Erotic Review Magazine

Fat and Skinny

by Tati Kalveks / 11th September 2013

Skinnier is always healthier, say none of the doctors

Emma Woolf recently caused a bit of an internet palaver, comparing fat-shaming (society’s blatant hatred of fat people) with skinny-shaming (snide comments made by rude people). I understand her point – criticising a thin person for their weight, whether jokingly or not (“skinny bitch”, “you barely eat ANYTHING!!! God I eat SOOO much”), is an unpleasant way to behave. It’s similarly vile to criticise a fat person for existing in their body. Ms Woolf only seems to have overlooked the whole societally-endorsed-vilification-of-fat-people thing. It’s probably more frustrating to live in a world that presents your body as a w onder worthy of Channel 4’s 9pm freak show slot.

In Western society, thinness is valued, and fatness is not. The skinny-police wring their hands and wail that they’re only worried about peoples’ health. Ah, but they don’t care a bit about the skinny folks who don’t eat their greens (vitamins and minerals are not a ‘sometimes-food’). Nor do they give a hoot about all those borderline alcoholics slowly pickling themselves from the inside out because they like to unwind with a drink at 6pm. The concern-mongering is a sham.

Skinnier is just fundamentally healthier, say none of the doctors. Sure, there’s a general bracket of Good Sizes for Humans, and obesity isn’t great, but underweight isn’t the place to be, either. If you ever get into the skinny club (a club some bodies just aren’t built for and that’s fine), they tell you that ‘real’ women have curves, and wear wrap dresses like the Special K lady. Euphemistic terms like ‘voluptuous’ and ‘curvaceous’ are thrown around. Real women are delicious folds of full fat cream, poured into chocolate pots. Skinny women are puddles of skimmed milk, with cheerios for breasts. It’s like they’re breaking you down to build you up again, except they don’t build you up again.

So, I think ‘they’ want you to be very thin, with large boobs (not too large, slut!) and a nice, pert bum. Slim, but curvaceous, and then you’ll have it made. Who does that bring to mind? Barbie. A small, famous plastic doll who grown women spend an inordinate amount of time writing damning essays about, even though she’s an astronaut with a doctorate and some serious horsey talent. Barbie was made with the It Body, and we slam all her achievements because her body is too stereotypically hot. You see what happens if you live the dream? We can’t win, ladies, and I’m pretty sure weight-preoccupation is a nasty conspiracy to distract us from getting on with things.
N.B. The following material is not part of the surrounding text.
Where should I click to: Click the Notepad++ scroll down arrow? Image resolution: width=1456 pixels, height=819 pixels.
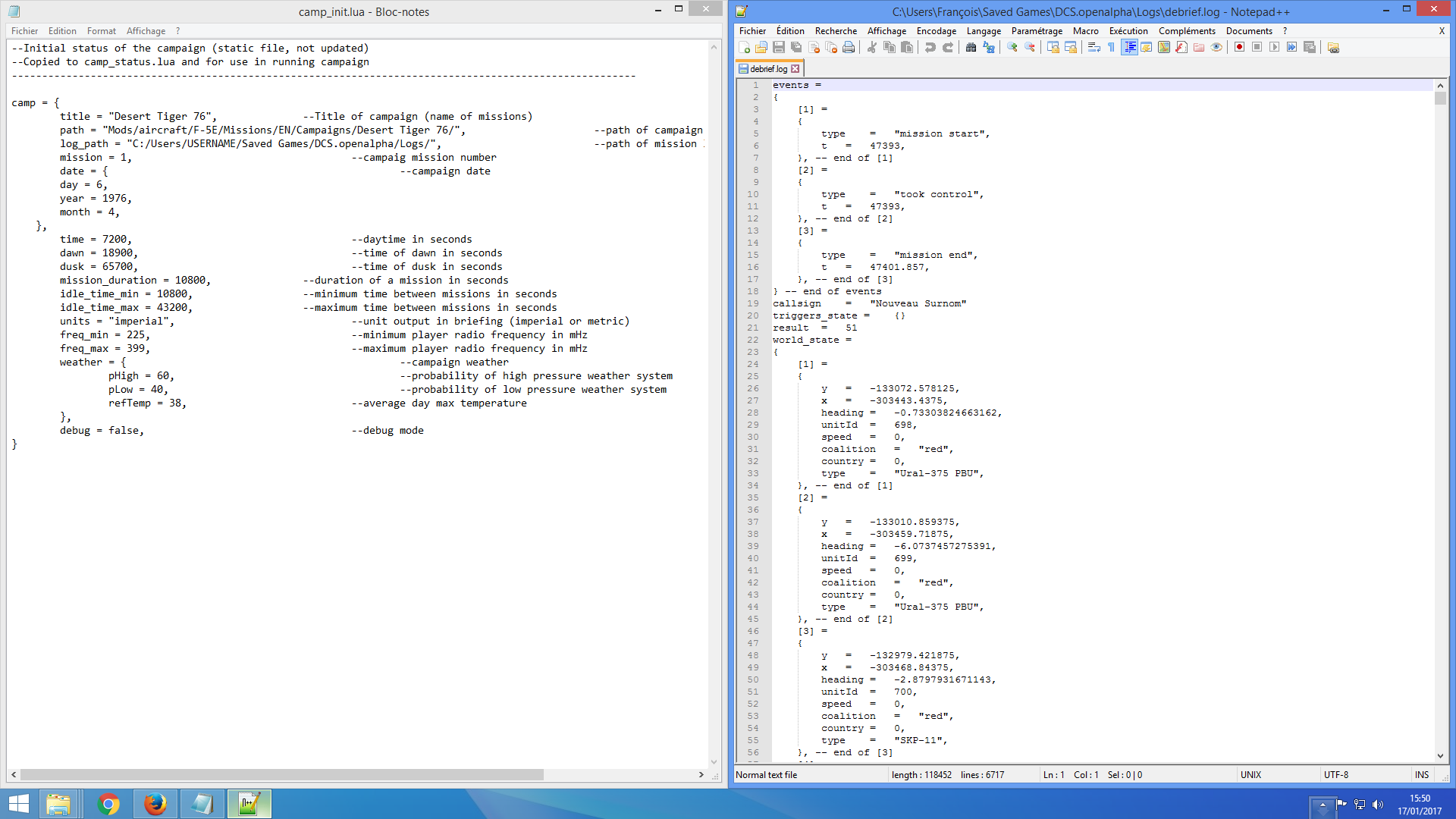coord(1440,756)
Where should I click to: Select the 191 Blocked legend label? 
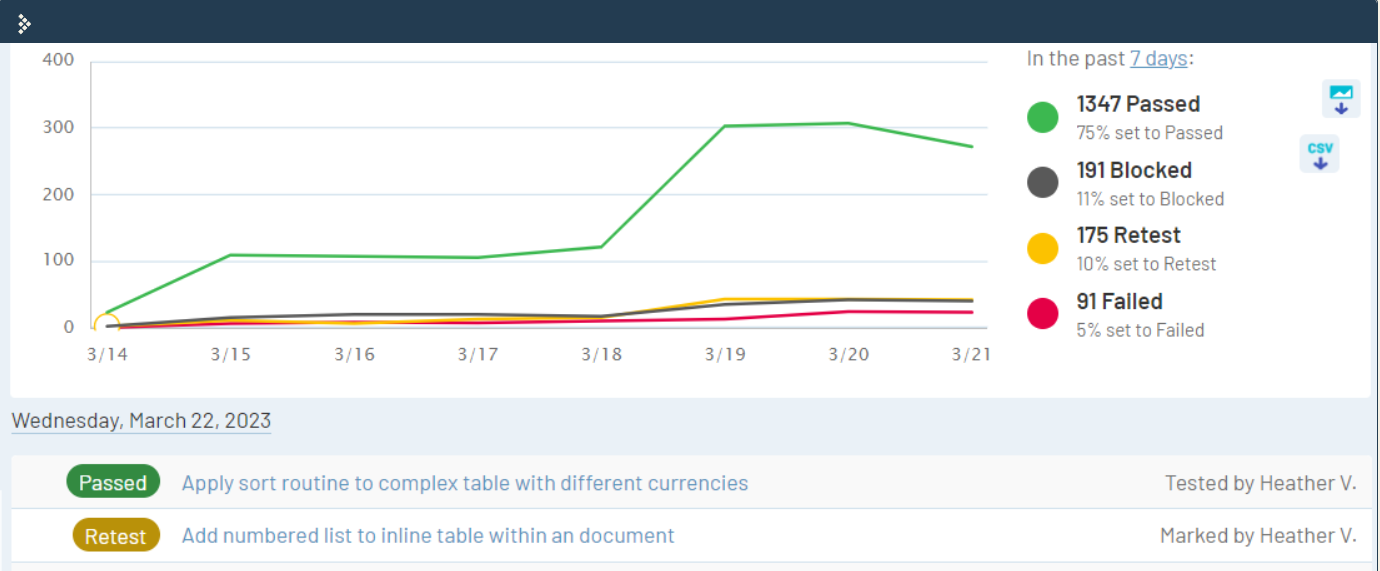pyautogui.click(x=1134, y=170)
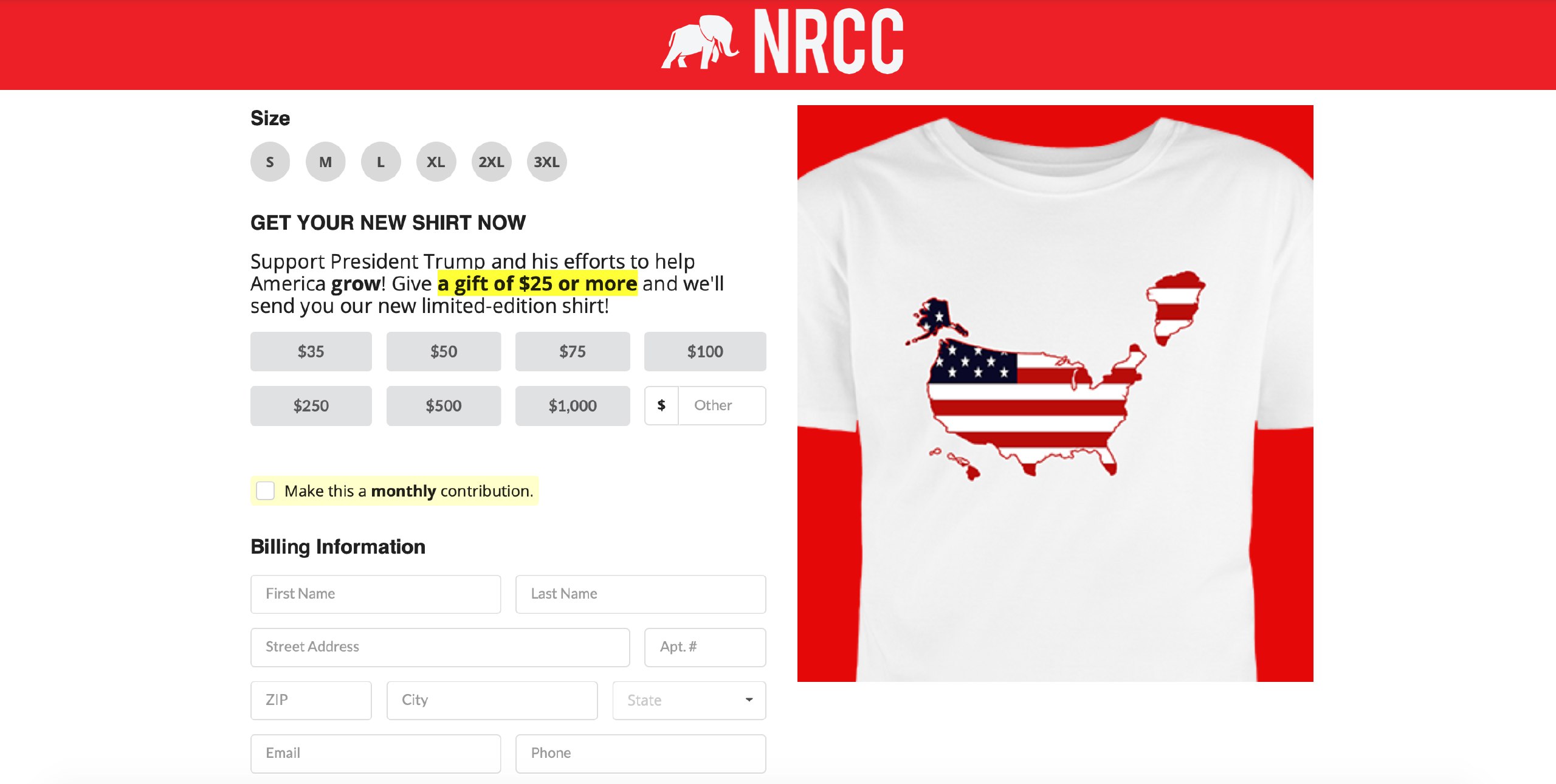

Weight is, inexplicably, a standard thing for us to ‘compliment’ one another. Not health. If I compliment someone for looking healthy and strong, I sound like a creep, but if someone calls me a stick insect, god it’s so unfair, I’m expected to play along and laugh and offer some kind of compliment. Internally, I just feel uncomfortable and want to explain that actually I’m really prone to surprise-vomit and fainting, so, yeah, skinny is obviously my main priority.

I love my body. It respires and moves around, and it has got rid of every bout of flu I’ve ever had. But it has its everyday rebellions, and comments about my weight just make me think of which health issues I would trade out in return for a few extra stone.

Even weirder than standard weight comments is the grim consolation prize ‘at least you look good’, offered to people who publicly discuss their ill health (side effect: losing weight). Is looking good really consolation for someone who feels like shit? If you know for certain that it is, comment away! Otherwise… ‘compliments’ aren’t always welcome. I’m pretty sure it feels worse to have strangers/your mum telling you you’re going to die in a puddle of butter, though. Not that, if we were all courteous, decent people, I would even need to speculate about what would make myself or others feel more like crap.

So how do we fix this insane preoccupation with weight? It’s easy to suggest that we ladies just stop comparing ourselves to each other. Silly women, with our woman-jealousy! Only the problem doesn’t start with us. When we have billboards and TV shows and adverts and magazine covers coming at us from absolutely every angle, it’s impossible not to internalise a beauty ideal that simply doesn’t work for most bodies. Hairless. Limber. Neck photoshopped to point in a different direction from the head. Skinny.

There’s not much we can do. My apologies, dear readers, I have mentally taken on the marketing money-spinners and lost. I would wager that one passes judgement on other people’s bodies internally about ten times as often as one does externally. We can only (vaguely) free ourselves from the whole, suffocating standard if we stop outwardly indulging in this crap, because when we say it out loud, we bring everyone in earshot down. Let’s do the very radical thing of not telling people what to do with their bodies anymore.